[Begin SOURCE DOCUMENT]
In [1]:
%matplotlib inline
import numpy as np
import matplotlib.pyplot as plt
import miepython as mp
When a monochromatic plane wave is incident on a sphere, it scatters and absorbs light depending on the properties of the light and sphere. If the sphere is in a vacuum, then the complex index of refraction of the sphere is
$$ m_\mathrm{vac}= m_\mathrm{re}- j\,m_\mathrm{im} $$The factor $m_\mathrm{im}=\kappa$ is the index of absorption or the index of attenuation.
The non-dimensional sphere size parameter for a sphere in a vacuum is
$$ x_\mathrm{vac} = \frac{2\pi r }{\lambda_\mathrm{vac}} $$where $r$ is the radius of the sphere and $\lambda_\mathrm{vac}$ is the wavelength of the light in a vacuum.
If the sphere is in a non-absorbing environment with real index $n_\mathrm{env}$ then the Mie scattering formulas can still be used, but the index of refraction of the sphere is now
$$ m= \frac{m_\mathrm{re}- j\,m_\mathrm{im}}{ n_\mathrm{env}} $$The wavelength in the sphere size parameter should be the wavelength of the plane wave in the environment, thus
$$ x = \frac{2\pi r } {\lambda_\mathrm{vac}/n_\mathrm{env}} $$The imaginary part of the refractive index is a non-dimensional representation of light absorption. This can be seen by writing out the equation for a monochromatic, planar electric field
$$ \mathcal{E}(z,t) = \mathcal{E}_0 e^{j (k z - \omega t)} $$where $k$ is the complex wavenumber
$$ k=k_\mathrm{re}-k_\mathrm{im}=2\pi {{m_\mathrm{re}}\over{\lambda_\mathrm{vac}}}-2\pi j \frac{m_\mathrm{im}}{\lambda_\mathrm{vac}} $$Thus
$$ \mathcal{E}(z,t) = \mathcal{E}_0 e^{-k_\mathrm{im}z}e^{j (k_\mathrm{re} z - \omega t)} $$and the corresponding time-averaged irradiance $E(z)$
$$ E(z) = {1\over2} c\epsilon |\mathcal{E}|^2 = E_0 \exp(-2k_\mathrm{im}z) = E_0 \exp(-\mu_a z) $$and therefore
$$ \mu_a = 2k_\mathrm{im} = 4\pi\cdot \frac{ m_\mathrm{im}}{ \lambda_\mathrm{vac}} $$Thus the imaginary part of the index of refraction is basically just the absorption coefficient measured in wavelengths.
[End SOURCE DOCUMENT]
[Begin COLLECTED DATA]
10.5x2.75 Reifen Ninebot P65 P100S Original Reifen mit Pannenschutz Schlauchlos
[End COLLECTED DATA]
YOUR OBJECTIVE —
Render this sentence from the Mie scattering notes in Spanish: "The imaginary part of the refractive index is a non-dimensional representation of light absorption." The material has no connection to the Mie scattering notes.

SOLUTION FOR THIS TASK —
La parte imaginaria del índice de refracción es una representación adimensional de la absorción de la luz.